■ WHAT IS NEEDED: The response should be the records below, repeated exactly, with each picture left out.
---
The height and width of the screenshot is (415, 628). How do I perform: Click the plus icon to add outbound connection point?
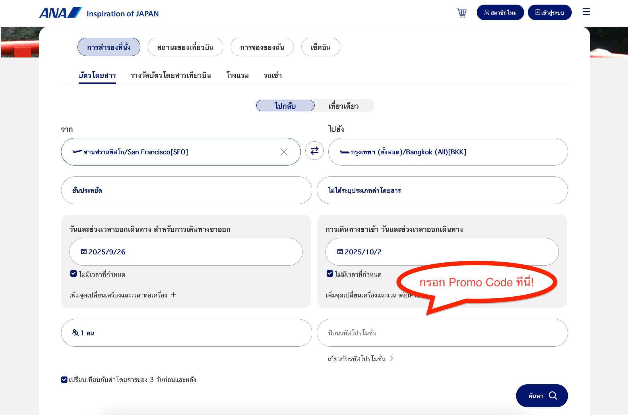(173, 295)
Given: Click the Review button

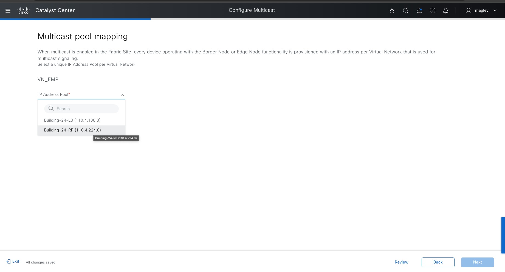Looking at the screenshot, I should (x=401, y=262).
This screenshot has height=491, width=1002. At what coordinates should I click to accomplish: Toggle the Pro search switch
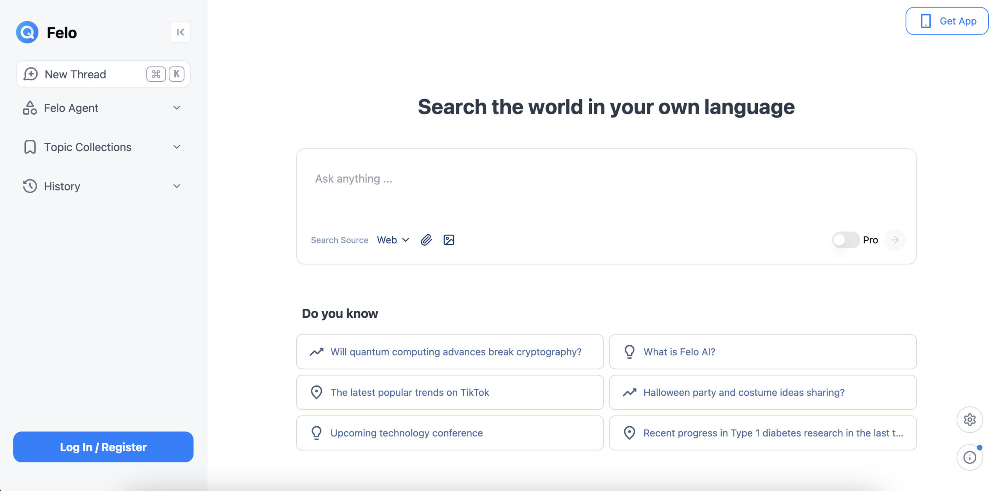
---
■ SOLUTION TO THIS PROBLEM:
The height and width of the screenshot is (415, 628). How do I perform: Click the plus icon to add outbound connection point?
(173, 295)
Given: Click the Review button

Looking at the screenshot, I should (x=401, y=262).
This screenshot has height=491, width=1002. At what coordinates should I click to accomplish: Toggle the Pro search switch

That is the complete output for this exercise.